Build a well-diversified DRIP portfolio. Use DRiP into new shares until retirement age. Upon retirement dividends are paid in cash to provide residual passive income. Dividends will be taxed lower than earned income from revenue properties so this provides a more tax efficient income stream.
Use value of DRIP portfolio and cash values of insurances as security on another investment loan to purchase commercial/revenue property. Borrow as a loan instead of a mortgage so interest in tax deductible. Capitalize interest so no payments need to be made. Secured insurance benefits go towards paying out loan.
Business Plans. Build successful businesses to add to net worth and passive income.
Financial Business: Builds residual/passive income from trailer fees to service block of business.
2008 (All dates are "at the latest")- Hire a part time assistant. Main focus would be to do prospecting, cold calling and arranging appointments. As business grows more admin work is done
Establish solid relationship with Property & Casualty issuer (home/auto/travel insurance).

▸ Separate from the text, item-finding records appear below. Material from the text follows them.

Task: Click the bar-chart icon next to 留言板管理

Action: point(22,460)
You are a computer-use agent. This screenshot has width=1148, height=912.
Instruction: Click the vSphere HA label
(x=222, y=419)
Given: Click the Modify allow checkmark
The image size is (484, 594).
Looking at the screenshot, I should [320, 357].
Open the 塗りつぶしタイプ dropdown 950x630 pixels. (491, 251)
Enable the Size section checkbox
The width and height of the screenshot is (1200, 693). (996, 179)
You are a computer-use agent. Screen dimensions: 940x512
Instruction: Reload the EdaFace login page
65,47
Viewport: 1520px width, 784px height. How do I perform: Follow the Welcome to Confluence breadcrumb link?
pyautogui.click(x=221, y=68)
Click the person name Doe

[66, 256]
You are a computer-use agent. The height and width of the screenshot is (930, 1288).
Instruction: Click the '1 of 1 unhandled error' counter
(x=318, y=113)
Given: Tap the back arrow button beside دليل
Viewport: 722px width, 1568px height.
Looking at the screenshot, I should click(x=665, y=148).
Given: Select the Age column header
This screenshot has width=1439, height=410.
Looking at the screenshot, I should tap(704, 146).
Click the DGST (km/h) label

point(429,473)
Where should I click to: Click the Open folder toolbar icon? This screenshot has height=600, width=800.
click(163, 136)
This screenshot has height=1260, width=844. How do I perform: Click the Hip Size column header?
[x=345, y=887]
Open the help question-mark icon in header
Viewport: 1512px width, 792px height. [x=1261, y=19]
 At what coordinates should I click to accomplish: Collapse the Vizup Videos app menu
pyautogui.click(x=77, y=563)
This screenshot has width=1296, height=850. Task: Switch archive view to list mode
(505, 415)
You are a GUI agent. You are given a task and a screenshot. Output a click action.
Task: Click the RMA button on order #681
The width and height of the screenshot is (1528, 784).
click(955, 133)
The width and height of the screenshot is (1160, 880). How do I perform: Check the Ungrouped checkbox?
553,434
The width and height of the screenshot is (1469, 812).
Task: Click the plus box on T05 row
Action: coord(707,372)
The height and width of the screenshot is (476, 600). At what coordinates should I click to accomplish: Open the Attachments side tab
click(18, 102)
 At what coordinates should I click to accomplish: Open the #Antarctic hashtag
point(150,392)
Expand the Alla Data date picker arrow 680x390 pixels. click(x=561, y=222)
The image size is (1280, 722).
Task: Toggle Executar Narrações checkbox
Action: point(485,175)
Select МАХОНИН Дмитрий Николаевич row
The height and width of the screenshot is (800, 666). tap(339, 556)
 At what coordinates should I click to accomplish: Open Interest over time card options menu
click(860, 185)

2013 - Hire at least one associate advisor.
2017 – I move to management role - Start independent office (X Financial) that offers comprehensive insurance and investment planning services (property & casualty insurance, individual and corporate life and health insurances, and investments). 8-10 employees including fulltime admin person, 2-3 associate advisors, 2-3 P&C advisors, 4 part time customer service desk help for motor issue/renewals. Potential expansions could include a real estate division and/or a mortgage/loan broker division to have a ‘one stop shop for all financial needs.
2019 – I move to business owner role. Hire manager to run X Financial. I continue as agent of record for business so residual income (trailer fees) continue.
Property Management Company: Provides residual/passive income from rent paid by tenents.
Feb. 2008 - Completion renovations to finish basement suite at Property A (current residence). Get suite renter to provide passive residual income of $200-$300/month to put towards paying off mortgage faster.
2015 - Mortgage Paid out. purchase a second property. Live in Property B when renovating. Property A now used as full rental unit for $700/month. Revenue from property A used to pay out new mortgage on Property B. Repeat as often as possible. As assets grow move up to apartments and larger commercial properties. When 10 properties are accumulated create a holding company and hire a property manager. Move to business owner position.
2020 - Write a book about how awesome I am. Sales from book will provide more residual income.
2029 – Age 50 fully retired. Become strictly an investor…no work or direct link to the businesses, just providing private equity to companies.